Published 9:45 am Friday, June 15, 2012

To the Editor:

Recall. When most major private sector corporations offered a good healthcare plan, paid holidays, good vacation benefits and a generous retirement plan.

Recall. When municipal employees rarely had parity with private sector corporate benefits packages.

Recall. The quest of municipal employees for parity with private sector corporate companies.

Well guess what? Times have changed.

Today, municipal employees generally have better benefits, with a lucrative retirement plan, fully paid healthcare and paid holidays. They also are allowed to accumulate vacation, and at times, sick pay.

Today most private sector corporate organizations do not offer fully paid health coverage, or retirement and vacation plans that equal what most municipal employees enjoy.

Municipal unions, with heavy bargaining power, hold municipalities to the fire constantly asking for more and more. Early retirement calculations based on the highest salary of the employee with overtime pay calculated into the algorithm of their best and highest annual salaries pushes some retirement benefits close to a full salary annually for life!

Police and Firemen deserve retirement at a younger age. Those jobs require strong, young people.
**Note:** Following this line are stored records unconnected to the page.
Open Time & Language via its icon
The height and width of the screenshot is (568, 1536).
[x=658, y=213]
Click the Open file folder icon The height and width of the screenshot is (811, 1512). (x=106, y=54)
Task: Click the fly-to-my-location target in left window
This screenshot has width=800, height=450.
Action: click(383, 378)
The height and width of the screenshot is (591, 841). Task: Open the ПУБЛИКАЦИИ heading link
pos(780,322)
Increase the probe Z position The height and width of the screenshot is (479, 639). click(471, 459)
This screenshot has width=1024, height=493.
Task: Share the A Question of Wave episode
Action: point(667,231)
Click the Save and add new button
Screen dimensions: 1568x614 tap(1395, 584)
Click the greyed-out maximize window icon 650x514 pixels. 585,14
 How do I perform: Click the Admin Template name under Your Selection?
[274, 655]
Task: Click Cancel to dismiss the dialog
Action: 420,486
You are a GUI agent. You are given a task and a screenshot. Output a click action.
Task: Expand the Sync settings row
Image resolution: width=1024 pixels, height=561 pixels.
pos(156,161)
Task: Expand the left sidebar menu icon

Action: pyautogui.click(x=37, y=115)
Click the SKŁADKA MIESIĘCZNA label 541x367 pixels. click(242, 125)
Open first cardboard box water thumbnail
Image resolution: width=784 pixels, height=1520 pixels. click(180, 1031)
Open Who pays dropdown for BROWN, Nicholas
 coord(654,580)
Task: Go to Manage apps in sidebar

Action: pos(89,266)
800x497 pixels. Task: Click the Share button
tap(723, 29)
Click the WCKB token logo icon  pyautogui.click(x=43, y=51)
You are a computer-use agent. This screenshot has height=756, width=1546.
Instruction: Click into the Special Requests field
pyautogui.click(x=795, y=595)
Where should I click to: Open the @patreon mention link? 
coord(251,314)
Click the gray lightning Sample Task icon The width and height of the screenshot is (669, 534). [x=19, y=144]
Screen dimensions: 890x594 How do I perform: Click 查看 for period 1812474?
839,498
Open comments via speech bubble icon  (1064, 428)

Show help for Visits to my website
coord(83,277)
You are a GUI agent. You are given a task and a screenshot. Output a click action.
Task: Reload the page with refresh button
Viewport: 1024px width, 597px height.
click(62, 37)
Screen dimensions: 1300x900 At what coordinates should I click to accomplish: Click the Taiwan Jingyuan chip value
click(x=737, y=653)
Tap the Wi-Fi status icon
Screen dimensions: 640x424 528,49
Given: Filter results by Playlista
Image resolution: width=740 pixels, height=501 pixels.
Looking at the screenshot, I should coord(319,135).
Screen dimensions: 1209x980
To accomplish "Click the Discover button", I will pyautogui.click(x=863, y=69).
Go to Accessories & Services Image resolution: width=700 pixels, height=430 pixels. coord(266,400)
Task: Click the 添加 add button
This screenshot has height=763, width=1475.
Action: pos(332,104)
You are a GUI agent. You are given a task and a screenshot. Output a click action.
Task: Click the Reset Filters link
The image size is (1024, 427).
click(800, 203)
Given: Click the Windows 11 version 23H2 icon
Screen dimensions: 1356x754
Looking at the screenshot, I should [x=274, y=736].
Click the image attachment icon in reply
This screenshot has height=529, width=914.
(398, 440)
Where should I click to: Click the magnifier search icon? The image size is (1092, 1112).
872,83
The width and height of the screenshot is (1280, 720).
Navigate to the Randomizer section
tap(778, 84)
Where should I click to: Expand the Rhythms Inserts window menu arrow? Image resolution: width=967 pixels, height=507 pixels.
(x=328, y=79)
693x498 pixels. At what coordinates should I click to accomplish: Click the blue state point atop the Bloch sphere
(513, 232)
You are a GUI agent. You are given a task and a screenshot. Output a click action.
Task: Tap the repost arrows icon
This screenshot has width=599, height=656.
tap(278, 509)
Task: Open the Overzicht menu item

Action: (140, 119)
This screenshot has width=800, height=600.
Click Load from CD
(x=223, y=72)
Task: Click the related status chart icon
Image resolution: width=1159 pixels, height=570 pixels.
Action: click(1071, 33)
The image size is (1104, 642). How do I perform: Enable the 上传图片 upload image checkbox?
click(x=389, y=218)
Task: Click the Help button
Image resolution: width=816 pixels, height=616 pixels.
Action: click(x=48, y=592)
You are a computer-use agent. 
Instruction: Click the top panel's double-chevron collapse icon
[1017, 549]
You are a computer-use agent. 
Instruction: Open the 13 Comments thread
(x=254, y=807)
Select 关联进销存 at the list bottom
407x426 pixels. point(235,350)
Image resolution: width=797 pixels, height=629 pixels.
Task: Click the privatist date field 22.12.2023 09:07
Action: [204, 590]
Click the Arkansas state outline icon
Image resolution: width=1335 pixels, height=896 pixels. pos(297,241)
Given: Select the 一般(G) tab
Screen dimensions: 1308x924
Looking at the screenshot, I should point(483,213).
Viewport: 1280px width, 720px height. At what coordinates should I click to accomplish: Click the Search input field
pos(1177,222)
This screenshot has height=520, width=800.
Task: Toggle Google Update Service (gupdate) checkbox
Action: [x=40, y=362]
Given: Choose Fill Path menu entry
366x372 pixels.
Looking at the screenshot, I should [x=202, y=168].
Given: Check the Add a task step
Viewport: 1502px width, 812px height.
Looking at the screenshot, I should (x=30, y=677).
Other municipal employees do not deserve such an early retirement but they get them. Municipal unions have secured these perks utilizing their bargaining power.

Union contributions support candidates during campaigns and help to get them elected. In return, those same elected leaders give in to that municipal-union bargaining.

Parity is no longer an issue; it’s a baseline negotiating point. If anything, it’s the private sector that is seeking parity now.

That’s what that Wisconsin recall was all about; unbridled municipal-union bargaining power.

I am not anti-union. I am for the worker, but ask yourself this: By reigning in municipal-union bargaining power, we can achieve a better alignment for private sector corporate American employees and municipal employees.

A municipality, that’s us, the taxpayers, need a more realistic position bargaining for sanity in government.